Schizophrenia is among the most expensive disorders in terms of quality of life and societal cost. While treatments are inadequate, early intervention has been shown to be clinically effective. Consequently, there is an urgent need to improve our understanding of the pathophysiology of this disorder so that we can identify and treat earlier. Growing evidence for an inflammatory component to the disorder has clear implications for early identification, treatment and potentially prevention. The evidence is several-fold;
1. Prenatal maternal infection, and elevated markers of inflammatory processes during the postnatal period and early childhood, increase the risk of subsequent schizophrenia.
2. Subjects with schizophrenia show evidence of increased blood markers of inflammation.
3. Recent postmortem brain research suggests that there may be an inflammatory subtype of the disease.
4. Preliminary evidence suggests that anti-inflammatory agents may have therapeutic effects in schizophrenia.
In addition there is genetic and neuroimaging support for an inflammatory contribution to the disorder. There are, however, important gaps in our knowledge:
1. Firstly, it is not clear whether raised inflammatory markers distinguish those who transition to psychosis compared to those who do not among a population at risk of psychosis.
2. Secondly, we do not know how inflammatory markers change over time in individuals at risk of psychosis.

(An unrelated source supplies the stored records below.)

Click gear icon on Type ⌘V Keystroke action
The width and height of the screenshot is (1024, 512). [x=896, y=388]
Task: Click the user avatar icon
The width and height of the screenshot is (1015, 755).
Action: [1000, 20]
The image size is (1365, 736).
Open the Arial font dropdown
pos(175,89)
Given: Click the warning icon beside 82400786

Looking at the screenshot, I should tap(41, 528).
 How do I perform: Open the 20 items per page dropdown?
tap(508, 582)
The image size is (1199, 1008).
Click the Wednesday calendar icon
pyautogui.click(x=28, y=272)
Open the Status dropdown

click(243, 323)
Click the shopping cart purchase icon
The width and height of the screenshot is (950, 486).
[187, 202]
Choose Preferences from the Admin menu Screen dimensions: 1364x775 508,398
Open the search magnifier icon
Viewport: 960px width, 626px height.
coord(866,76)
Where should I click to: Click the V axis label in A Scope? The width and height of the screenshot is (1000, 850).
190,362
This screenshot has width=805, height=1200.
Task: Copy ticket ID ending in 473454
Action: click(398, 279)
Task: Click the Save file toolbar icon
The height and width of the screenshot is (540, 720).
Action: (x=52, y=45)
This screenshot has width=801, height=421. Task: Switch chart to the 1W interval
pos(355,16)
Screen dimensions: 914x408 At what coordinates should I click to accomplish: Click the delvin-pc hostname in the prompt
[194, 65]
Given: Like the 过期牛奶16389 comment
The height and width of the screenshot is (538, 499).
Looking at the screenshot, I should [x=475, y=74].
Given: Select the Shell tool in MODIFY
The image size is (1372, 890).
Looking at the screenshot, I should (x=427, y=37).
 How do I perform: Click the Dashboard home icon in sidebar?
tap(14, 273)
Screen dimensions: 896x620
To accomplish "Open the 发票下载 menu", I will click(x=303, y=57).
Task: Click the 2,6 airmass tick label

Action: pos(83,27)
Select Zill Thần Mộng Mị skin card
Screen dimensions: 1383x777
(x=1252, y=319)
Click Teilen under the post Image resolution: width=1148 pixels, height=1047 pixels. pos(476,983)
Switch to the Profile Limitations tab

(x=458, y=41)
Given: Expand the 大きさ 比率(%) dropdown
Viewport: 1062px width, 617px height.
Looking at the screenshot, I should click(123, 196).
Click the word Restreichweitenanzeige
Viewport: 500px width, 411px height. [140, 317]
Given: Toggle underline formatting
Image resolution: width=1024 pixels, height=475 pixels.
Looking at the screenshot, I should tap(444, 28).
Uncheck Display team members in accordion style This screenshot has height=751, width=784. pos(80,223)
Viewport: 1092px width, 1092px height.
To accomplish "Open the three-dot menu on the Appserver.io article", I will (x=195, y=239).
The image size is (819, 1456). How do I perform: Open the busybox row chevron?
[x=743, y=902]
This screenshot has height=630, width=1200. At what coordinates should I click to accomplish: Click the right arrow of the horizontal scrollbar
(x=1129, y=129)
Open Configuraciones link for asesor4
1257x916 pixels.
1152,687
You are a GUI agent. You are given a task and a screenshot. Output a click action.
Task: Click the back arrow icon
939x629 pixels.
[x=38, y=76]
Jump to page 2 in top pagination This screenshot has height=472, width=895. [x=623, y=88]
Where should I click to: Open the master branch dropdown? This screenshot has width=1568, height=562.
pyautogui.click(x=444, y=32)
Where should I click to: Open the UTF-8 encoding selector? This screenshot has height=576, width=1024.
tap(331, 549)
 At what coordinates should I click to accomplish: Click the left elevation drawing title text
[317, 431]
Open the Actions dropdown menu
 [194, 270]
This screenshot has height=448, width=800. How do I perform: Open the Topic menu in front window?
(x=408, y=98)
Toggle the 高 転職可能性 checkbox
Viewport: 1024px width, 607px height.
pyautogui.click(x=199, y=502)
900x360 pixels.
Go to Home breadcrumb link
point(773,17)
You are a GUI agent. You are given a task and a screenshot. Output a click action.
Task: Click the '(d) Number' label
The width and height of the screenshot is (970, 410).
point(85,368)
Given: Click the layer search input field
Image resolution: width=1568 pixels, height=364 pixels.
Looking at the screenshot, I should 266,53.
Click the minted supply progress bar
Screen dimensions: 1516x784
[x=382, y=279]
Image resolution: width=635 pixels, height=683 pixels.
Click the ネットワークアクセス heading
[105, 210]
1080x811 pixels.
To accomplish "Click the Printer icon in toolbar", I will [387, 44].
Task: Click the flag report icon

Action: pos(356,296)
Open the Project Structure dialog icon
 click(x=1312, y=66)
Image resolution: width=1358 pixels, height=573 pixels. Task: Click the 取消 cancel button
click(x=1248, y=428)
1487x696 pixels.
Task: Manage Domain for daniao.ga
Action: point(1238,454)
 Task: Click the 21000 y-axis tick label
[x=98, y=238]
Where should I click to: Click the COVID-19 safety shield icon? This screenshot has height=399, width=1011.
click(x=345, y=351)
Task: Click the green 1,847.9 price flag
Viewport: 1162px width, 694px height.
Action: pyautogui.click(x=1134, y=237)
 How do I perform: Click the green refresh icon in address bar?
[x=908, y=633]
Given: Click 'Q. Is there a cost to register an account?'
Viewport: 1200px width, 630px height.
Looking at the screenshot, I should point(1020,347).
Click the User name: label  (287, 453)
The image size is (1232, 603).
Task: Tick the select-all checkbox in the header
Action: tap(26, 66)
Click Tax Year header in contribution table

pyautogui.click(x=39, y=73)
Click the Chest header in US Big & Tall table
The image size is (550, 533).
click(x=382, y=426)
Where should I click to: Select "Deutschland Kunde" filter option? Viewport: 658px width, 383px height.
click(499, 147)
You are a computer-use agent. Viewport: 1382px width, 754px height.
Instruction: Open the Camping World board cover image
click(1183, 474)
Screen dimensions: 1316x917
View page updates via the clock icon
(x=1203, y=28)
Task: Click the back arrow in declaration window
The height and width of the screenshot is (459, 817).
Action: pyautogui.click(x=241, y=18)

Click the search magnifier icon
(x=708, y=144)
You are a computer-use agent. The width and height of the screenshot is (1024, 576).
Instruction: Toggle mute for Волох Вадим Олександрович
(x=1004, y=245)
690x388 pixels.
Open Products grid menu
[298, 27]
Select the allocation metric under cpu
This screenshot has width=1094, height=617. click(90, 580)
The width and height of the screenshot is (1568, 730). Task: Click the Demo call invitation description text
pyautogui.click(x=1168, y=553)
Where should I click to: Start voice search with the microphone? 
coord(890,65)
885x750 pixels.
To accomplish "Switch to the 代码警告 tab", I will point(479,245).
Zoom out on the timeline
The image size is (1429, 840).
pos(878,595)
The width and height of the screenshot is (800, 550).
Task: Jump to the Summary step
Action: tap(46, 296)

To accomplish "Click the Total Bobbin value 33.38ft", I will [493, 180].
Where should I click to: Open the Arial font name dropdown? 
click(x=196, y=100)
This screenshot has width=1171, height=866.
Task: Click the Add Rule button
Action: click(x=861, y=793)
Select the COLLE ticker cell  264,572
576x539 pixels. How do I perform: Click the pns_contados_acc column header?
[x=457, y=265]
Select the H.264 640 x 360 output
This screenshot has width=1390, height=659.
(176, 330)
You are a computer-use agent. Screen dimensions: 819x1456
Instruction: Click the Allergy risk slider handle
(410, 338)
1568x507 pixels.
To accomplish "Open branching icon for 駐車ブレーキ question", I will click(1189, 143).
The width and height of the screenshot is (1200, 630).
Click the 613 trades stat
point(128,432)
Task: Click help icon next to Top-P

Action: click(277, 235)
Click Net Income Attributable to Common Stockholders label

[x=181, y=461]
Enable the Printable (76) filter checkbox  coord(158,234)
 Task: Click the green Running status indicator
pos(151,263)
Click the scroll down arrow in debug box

This longitudinal information is critical as it will inform us whether the proposed vulnerability represented by raised inflammatory markers is a state- or trait-vulnerability, and the degree to which it is modifiable.
We propose to study the pattern of change in inflammatory markers from childhood and adolescence (age 12) and late adolescence (age 18), and early adulthood (age 25) among a cohort of subjects at risk for psychosis. This proposal is based on longitudinal clinical characterisation and biosampling of subjects in the Avon Longitudinal Study of Parents and Children.